P. Por que o senhor acha que havia uma preocupação dos procuradores para que Lula não desse entrevistas durante a eleição do ano passado?
R. Se você contextualizar essas mensagens com os fatos ocorridos naquele mês de setembro, você vai lembrar que naquele mês tínhamos recebido uma liminar do comitê de direitos da ONU que autorizava o ex-presidente a ser candidato porque o comitê não havia identificado um processo justo. Tivemos a confirmação dessa liminar da ONU no dia 10 de setembro, depois ocorreram alguns fatos que podem ter colocado os procuradores numa posição de que talvez não era aquilo que eles buscavam no processo. E claramente eles não queriam que Lula, depois de ter sido impedido mesmo contra uma decisão da ONU, pudesse dar entrevista e manifestasse sua opinião em relação à eleição. [O EL PAÍS teve uma entrevista suspensa no final de setembro pelo Supremo, atendendo liminar do partido Novo].
P. O ex-presidente ficou mais entusiasmado após o vazamento das conversas entre Moro e os procuradores?
R. Ao meu ver sim, porque você tem a verdade nua e crua aparecendo e confirmando aquilo que ele disse ao longo do processo e que nós como advogados também dissemos.
P. A defesa aposta mais na suspeição de Moro ou em provar que Lula é inocente?
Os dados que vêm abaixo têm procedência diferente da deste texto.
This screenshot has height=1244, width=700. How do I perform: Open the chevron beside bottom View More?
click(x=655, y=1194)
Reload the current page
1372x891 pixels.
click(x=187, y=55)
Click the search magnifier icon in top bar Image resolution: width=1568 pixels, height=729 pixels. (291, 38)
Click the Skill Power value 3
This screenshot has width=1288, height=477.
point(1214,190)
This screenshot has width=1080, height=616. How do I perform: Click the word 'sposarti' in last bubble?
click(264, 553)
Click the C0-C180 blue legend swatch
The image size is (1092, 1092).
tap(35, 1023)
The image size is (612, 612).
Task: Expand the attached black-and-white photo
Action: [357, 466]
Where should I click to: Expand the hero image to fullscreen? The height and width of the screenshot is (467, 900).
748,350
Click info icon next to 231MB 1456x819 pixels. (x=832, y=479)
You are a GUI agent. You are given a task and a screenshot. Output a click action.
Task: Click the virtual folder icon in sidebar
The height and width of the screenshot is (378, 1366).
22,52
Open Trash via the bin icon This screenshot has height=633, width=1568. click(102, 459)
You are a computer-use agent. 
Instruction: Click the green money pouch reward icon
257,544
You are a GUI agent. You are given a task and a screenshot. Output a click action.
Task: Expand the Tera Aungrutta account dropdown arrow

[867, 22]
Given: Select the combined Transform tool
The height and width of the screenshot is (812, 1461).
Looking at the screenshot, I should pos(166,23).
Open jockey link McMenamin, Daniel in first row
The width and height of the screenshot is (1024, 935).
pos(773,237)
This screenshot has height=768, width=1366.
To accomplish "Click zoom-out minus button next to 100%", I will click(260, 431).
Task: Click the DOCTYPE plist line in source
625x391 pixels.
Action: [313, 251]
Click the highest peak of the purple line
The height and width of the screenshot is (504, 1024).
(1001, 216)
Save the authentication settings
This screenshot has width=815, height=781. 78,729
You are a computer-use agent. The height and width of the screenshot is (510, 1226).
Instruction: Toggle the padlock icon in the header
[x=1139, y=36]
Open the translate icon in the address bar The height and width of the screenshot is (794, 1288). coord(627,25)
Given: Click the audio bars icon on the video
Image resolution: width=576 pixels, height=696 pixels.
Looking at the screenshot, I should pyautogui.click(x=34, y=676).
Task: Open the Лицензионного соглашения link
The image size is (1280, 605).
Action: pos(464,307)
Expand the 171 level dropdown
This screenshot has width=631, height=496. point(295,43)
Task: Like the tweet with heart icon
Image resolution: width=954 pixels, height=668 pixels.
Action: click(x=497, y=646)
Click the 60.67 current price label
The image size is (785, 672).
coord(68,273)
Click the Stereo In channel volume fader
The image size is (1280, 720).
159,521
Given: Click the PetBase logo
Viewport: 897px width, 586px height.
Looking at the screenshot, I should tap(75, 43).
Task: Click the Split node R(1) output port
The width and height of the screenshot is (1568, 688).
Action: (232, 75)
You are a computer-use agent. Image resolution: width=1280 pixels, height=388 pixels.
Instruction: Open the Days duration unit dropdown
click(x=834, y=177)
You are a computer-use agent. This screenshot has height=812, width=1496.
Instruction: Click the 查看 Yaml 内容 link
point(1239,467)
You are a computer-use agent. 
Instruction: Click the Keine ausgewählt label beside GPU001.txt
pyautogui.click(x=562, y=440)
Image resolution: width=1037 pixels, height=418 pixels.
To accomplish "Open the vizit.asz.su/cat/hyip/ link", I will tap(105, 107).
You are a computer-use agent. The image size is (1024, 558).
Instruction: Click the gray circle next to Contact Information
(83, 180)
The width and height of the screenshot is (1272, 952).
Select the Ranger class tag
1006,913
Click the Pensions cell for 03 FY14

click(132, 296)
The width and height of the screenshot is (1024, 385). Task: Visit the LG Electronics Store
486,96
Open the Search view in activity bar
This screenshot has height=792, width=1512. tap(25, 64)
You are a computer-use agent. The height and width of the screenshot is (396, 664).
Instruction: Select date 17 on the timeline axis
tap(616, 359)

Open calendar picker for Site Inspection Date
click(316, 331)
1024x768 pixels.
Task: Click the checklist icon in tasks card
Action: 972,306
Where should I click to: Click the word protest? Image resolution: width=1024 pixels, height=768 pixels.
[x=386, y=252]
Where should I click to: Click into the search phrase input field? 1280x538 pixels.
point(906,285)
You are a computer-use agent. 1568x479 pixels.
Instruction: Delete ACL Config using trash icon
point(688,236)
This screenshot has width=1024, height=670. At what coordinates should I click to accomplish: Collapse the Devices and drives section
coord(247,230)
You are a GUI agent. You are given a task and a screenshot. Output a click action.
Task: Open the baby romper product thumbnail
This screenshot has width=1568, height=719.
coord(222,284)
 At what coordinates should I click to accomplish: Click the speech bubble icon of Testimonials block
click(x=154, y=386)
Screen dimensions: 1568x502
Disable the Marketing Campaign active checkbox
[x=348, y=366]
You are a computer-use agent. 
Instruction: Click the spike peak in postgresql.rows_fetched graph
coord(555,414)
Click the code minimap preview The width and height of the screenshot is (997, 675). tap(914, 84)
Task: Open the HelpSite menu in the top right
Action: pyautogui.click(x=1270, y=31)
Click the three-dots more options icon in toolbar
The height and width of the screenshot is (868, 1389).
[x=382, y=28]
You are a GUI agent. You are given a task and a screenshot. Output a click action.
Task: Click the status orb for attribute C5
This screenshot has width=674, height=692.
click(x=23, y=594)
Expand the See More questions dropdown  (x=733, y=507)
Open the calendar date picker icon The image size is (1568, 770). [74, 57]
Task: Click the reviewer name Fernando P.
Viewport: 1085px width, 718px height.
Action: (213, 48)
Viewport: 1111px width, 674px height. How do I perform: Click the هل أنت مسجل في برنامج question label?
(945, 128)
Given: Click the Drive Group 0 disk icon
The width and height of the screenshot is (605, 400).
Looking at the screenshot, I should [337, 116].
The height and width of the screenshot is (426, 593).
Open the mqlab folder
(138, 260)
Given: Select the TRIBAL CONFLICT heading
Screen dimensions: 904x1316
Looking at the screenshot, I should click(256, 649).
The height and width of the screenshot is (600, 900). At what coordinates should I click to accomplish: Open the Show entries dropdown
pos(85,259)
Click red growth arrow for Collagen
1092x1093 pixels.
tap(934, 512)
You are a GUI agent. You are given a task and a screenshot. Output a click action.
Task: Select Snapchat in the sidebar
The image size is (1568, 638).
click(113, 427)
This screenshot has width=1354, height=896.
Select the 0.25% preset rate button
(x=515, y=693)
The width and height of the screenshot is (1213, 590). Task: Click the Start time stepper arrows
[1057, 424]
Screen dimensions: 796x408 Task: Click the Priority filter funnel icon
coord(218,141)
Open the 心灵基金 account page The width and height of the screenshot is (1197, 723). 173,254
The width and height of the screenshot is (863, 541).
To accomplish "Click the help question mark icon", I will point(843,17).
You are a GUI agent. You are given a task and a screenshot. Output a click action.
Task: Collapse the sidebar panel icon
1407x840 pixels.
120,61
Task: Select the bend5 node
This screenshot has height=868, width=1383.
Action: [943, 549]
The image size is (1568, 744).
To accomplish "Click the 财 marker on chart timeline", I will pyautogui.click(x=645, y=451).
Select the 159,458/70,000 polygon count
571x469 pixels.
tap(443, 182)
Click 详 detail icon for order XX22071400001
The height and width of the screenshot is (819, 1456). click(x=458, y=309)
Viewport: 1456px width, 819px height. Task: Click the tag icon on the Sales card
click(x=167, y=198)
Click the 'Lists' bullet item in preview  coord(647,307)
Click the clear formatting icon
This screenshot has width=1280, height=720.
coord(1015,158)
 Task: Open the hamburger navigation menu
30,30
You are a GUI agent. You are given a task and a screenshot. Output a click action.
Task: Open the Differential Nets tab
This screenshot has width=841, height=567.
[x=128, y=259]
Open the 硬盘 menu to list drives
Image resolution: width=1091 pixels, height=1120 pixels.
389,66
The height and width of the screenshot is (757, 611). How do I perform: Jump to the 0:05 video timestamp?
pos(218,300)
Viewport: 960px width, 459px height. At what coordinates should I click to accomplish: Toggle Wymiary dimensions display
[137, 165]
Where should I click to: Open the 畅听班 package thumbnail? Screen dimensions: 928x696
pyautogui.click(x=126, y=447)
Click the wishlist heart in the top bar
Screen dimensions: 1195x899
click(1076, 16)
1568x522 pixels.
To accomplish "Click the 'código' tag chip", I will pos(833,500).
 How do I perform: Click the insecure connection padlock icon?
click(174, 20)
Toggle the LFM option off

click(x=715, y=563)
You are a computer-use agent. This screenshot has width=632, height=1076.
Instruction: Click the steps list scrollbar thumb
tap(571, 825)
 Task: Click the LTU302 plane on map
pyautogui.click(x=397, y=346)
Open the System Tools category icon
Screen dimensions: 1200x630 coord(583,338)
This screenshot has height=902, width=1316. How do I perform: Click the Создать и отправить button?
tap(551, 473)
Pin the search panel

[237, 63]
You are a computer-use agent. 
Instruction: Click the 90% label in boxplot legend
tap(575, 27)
R. São duas situações diferentes. É muito importante para nós, neste momento, termos esse reconhecimento da suspeição para que o processo seja reiniciado perante um juiz imparcial. Não só não há prova de culpa, como também temos provas de inocência que poderão ser analisadas por um juiz imparcial e que poderão levar ao reconhecimento da inocência do ex-presidente. Não acreditamos em outro resultado que não seja a inocência do ex-presidente, por uma razão, nós fizemos a prova da inocência.